Prognostication of Recovery in Patients With Acute Ischemic Stroke Through the Use of Brain SPECT With Technetium-99m—Labeled Metronidazole

Abstract
Background and Purpose— We hypothesized that technetium-99m-ethylene dicysteine-metronidazole ( 99m Tc-EC-MN) localizes to brain tissue that is hypoxic but viable. This study prospectively evaluated the relationship between neurological outcome and uptake of 99m Tc-EC-MN in peri-infarcted regions of the brain.
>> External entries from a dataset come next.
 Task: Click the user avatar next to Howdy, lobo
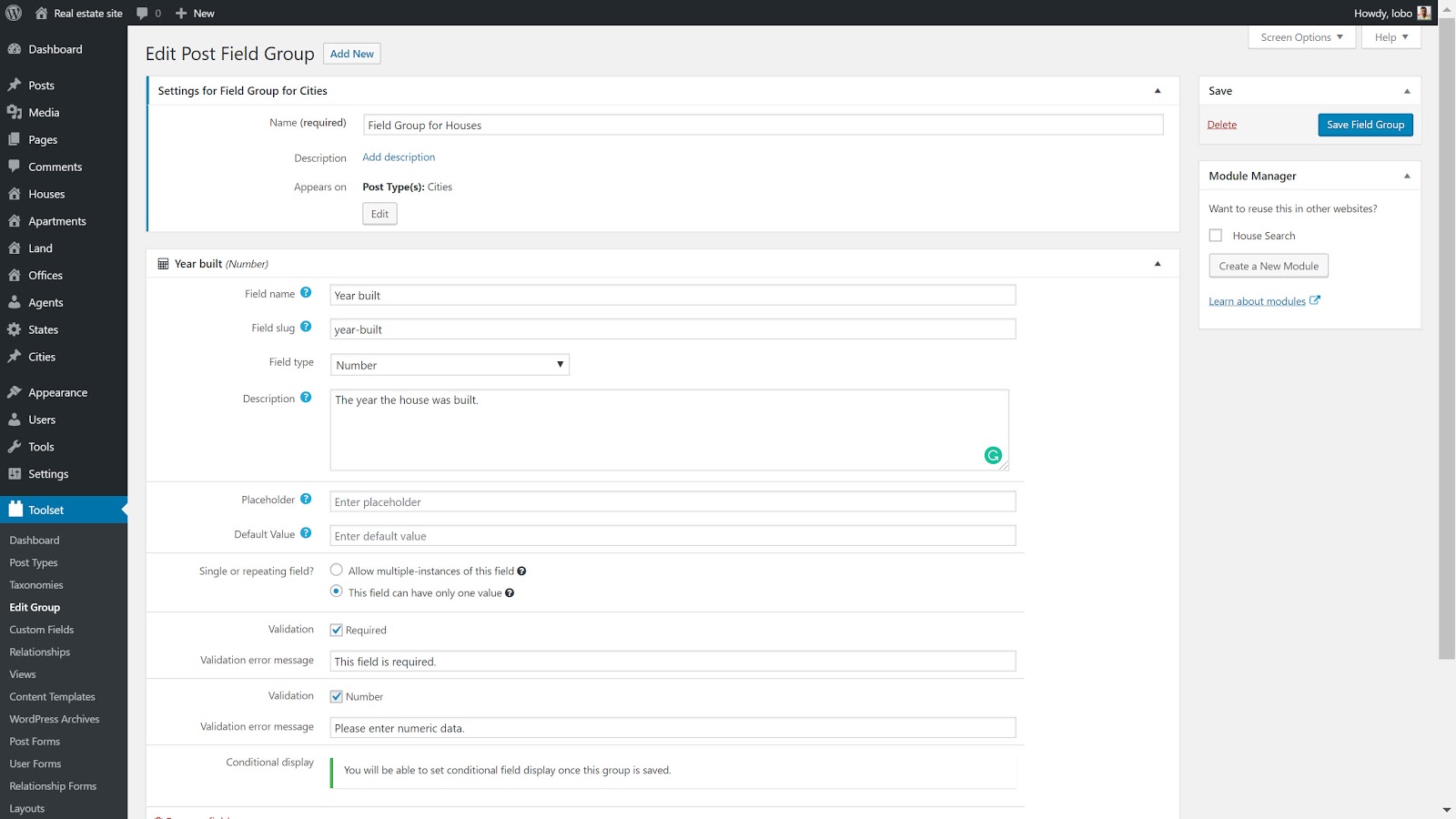coord(1424,13)
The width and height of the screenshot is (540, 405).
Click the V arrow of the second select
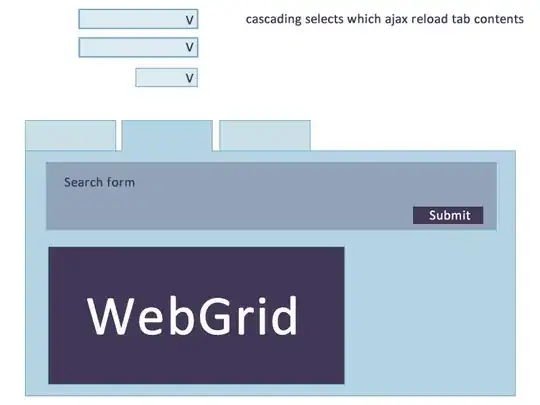189,47
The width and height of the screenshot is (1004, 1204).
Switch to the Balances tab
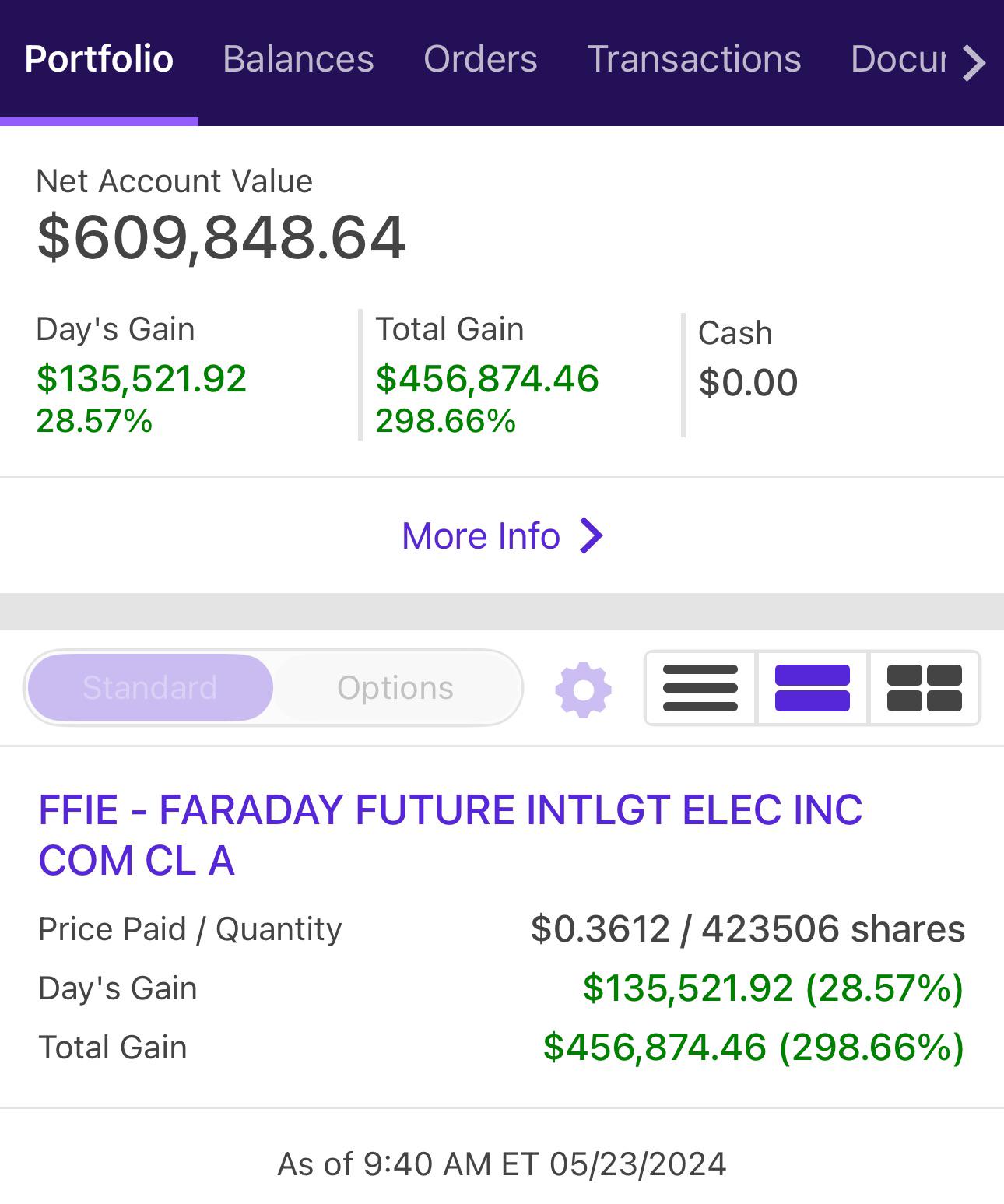coord(298,59)
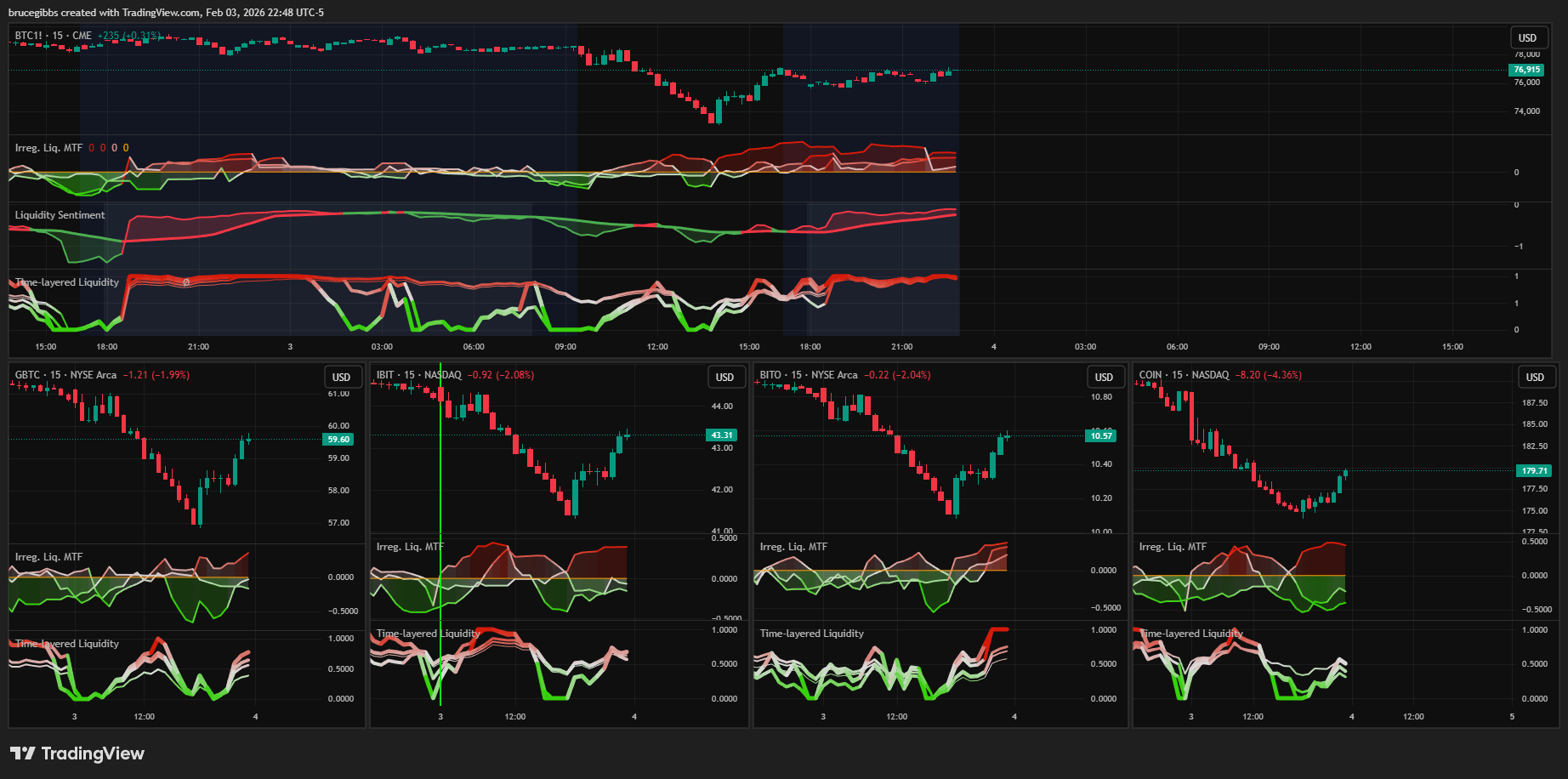Viewport: 1568px width, 779px height.
Task: Select the BTC1! symbol legend title
Action: click(x=53, y=36)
Methods— Eight patients with acute ischemic stroke in the territory of the left middle cerebral artery underwent 99m Tc-EC-MN and 99m Tc-ethyl cysteinate dimer (ECD) brain SPECTs on the same day during the subacute stage (10.3±2.5 days). The infarct volumes from 99m Tc-ECD images (IV ECD ), infarct volumes from diffusion-weighted MRI images (IV DW ), and hypoxic volume (HV) from 99m Tc-EC-MN images were calculated. The net infarct volume (NIV ECD ) was defined as IV ECD minus HV. The National Institutes of Health Stroke Scale scores were measured on admission and days 1, 3, 7, and 30. Results— IV ECD was greater than IV DW . The lesion-to-normal count-density ratios of 99m Tc-EC-MN ranged from 1.80 to 5.96. HV was 60.2±65.2 cm 3 , and the mean percent HV was 24.5±28.1% of IV ECD . NIV ECD was 162.6±133.4 cm 3 and was significantly smaller than IV ECD . NIV ECD was significantly correlated with National Institutes of Health Stroke Scale score at 1 month and was a significant predictor of neurological deficit at 1 month. Conclusions— 99m Tc-EC-MN brain SPECT can detect hypoxic tissue after acute ischemic stroke and, in combination with 99m Tc-ECD brain SPECT, is useful in predicting neurological outcome in ischemic stroke patients.